This one starts with a space battle. Two ships are trying to blast each other and Green Lantern is close behind, attempting to stop the fight. Green Lantern gets blasted, followed closely by one of the ships. Everyone on the stricken ship is dead except one former slave named Taupin (no idea if his first name is Bernie or not). He takes over the ship and teleports it to Earth, and we see that the dead Green Lantern is some alien GL, not the Hal Jordan version. After appearing on Earth, the spaceship crashes into a dam and the authorities send out an emergency call. Hal Jordan is nearby in his big rig and changes to Green Lantern to come help. He seals up the dam, but Taupin attacks him with the spaceship. GL gets blasted and falls into the water, nearly paralyzed. We get a couple of quick interludes: first, Oliver and Dinah are fighting again (big surprise) and she gets fed up and walks out, saying they need some time apart. And on Oa, the Guardians detect a time-null near Earth and try to warn Green Lantern that he has to stay on the planet.

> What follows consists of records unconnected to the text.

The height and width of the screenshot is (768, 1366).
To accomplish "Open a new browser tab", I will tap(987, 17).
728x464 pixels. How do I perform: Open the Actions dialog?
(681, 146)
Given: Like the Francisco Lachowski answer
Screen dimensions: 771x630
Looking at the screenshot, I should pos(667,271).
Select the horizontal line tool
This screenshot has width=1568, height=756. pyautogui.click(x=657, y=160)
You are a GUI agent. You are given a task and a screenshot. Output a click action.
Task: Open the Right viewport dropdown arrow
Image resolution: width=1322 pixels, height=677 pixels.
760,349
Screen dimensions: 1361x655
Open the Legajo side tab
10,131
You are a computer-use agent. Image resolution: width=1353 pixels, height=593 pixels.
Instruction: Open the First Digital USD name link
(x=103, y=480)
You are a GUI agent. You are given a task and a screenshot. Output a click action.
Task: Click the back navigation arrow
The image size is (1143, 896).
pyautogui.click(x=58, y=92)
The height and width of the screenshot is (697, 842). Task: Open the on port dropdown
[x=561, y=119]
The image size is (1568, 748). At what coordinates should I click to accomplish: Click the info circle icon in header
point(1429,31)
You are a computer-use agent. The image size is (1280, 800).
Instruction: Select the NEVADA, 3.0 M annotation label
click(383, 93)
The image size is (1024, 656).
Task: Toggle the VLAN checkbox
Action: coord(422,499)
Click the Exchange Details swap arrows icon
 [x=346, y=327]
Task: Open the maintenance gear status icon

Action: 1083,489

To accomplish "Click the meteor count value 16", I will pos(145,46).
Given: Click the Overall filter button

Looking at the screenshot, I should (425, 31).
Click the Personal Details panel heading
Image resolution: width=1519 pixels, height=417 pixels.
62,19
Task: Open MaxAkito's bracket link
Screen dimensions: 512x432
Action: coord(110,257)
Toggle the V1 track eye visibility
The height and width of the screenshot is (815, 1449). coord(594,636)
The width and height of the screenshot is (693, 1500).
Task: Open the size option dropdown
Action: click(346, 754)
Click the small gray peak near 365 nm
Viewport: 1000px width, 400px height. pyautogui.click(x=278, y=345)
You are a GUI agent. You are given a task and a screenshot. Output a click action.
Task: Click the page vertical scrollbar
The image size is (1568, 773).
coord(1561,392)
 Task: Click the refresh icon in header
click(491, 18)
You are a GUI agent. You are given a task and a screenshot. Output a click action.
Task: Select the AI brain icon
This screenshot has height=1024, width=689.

But they can’t get through, so after he charges his ring, GL heads into space to look for the ship that blasted him and blunders right into the time-null, where he’s frozen in time. On Earth a few weeks later, Taupin is offering Earthlings the chance to leave Earth and serve on a spaceship. He talks like an Army recruiter and seems to be targeting disaffected people who feel no ties to their home lives and want a radical change. Dinah is apparently one of those people and goes to the recruiting centre. Taupin puts a helmet on each person’s head and ends up rejecting most of them, but Dinah and a few others are chosen to go on the spaceship. Oliver shows up to try and stop her, but he’s rejected too. He changes to Green Arrow and sneaks aboard the ship. Dinah and the other recruits are given weird helmets to wear and soon find out their brain waves are being used to power the ship. The helmets sap their resistance and Taupin says once their mental energy is all used up they’ll die and he’ll have to find a new crew. Green Arrow comes busting in and starts pounding Taupin, but Taupin uses the enthralled crew to fight Arrow. He pounds them too, but Dinah kicks his ass. The others seize him and Taupin prepares to throw him out the airlock.
- When Hal goes to help, it looks like he leaves his truck on the road, but turns it invisible. He better hope nobody comes barreling along and smashes into it.
- That’s quite the crop top Dinah’s wearing.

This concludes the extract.